Required task> Rewrite every one of the records below with "screenshot" changed to "screen capture" and all other wording kept the same. Leave the pictures out of your answer.

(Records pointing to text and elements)
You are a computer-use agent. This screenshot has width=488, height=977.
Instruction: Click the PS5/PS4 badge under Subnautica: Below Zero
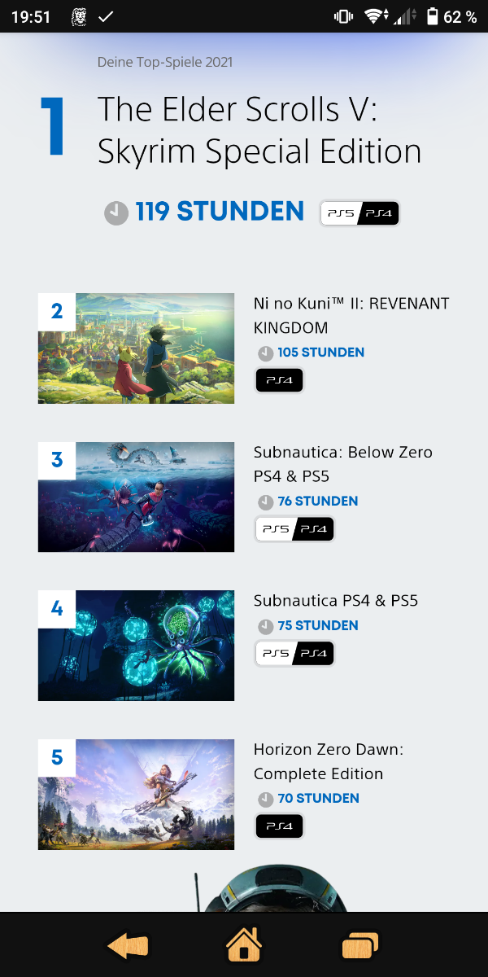294,529
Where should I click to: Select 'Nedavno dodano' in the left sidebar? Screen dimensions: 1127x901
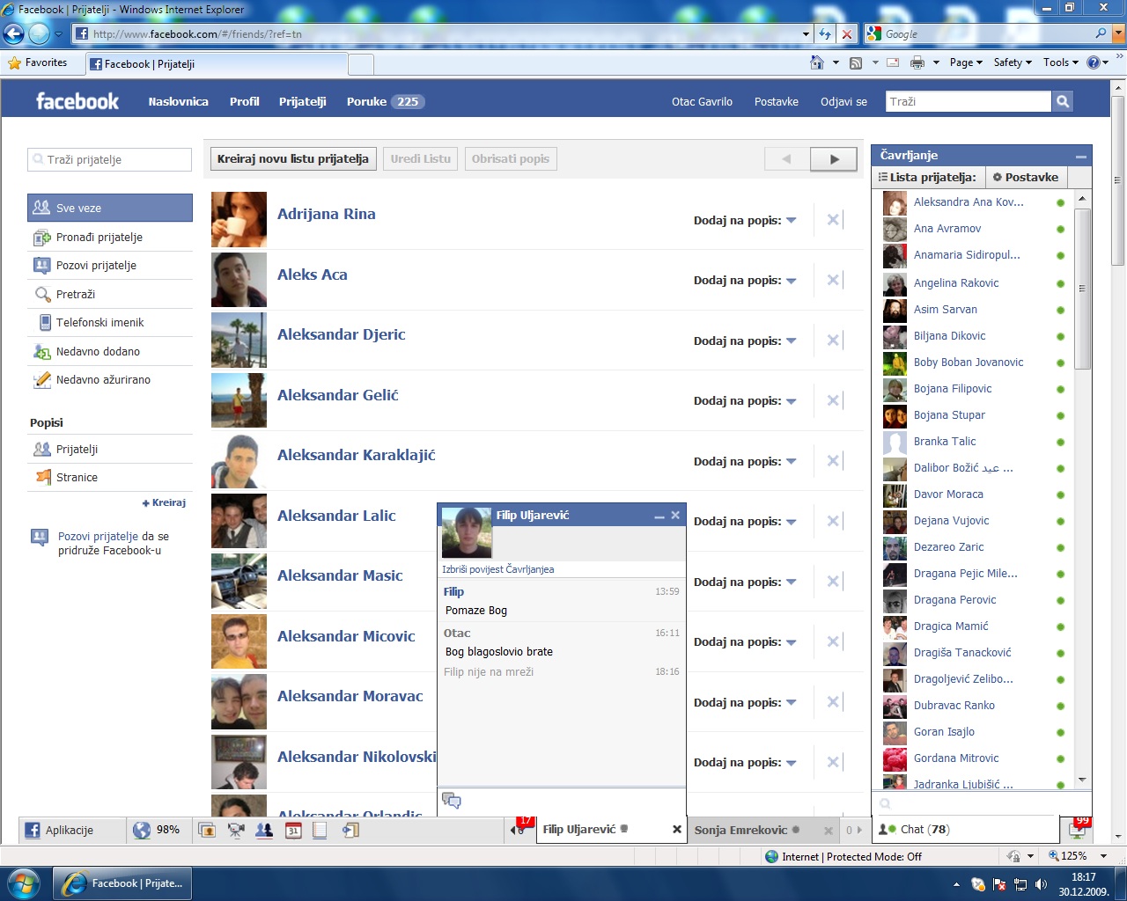click(x=98, y=351)
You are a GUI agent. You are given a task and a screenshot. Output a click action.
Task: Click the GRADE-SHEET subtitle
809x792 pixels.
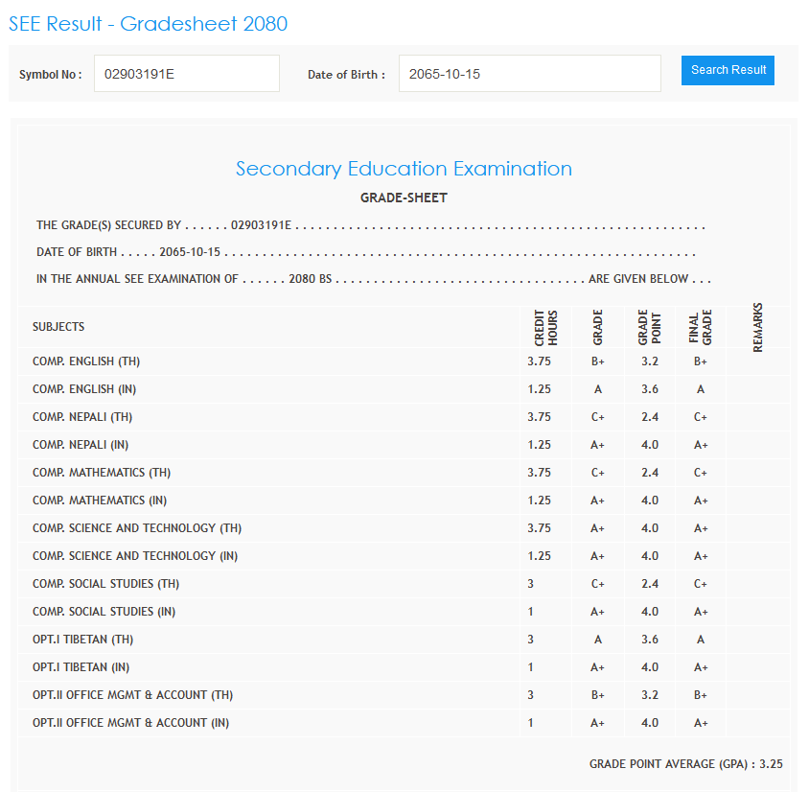pyautogui.click(x=404, y=198)
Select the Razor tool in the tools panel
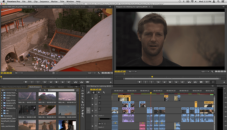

Final answer>
You are a computer-use agent. This screen capture has width=488, height=977.
Instruction: Click the PS5/PS4 badge under Subnautica: Below Zero
294,529
Where should I click to: Select 'Nedavno dodano' in the left sidebar? Screen dimensions: 1127x901
click(x=98, y=351)
You are a GUI agent. You are given a task and a screen capture. Output a click action.
Task: Click the GRADE-SHEET subtitle
809x792 pixels.
pyautogui.click(x=404, y=198)
Select the Razor tool in the tools panel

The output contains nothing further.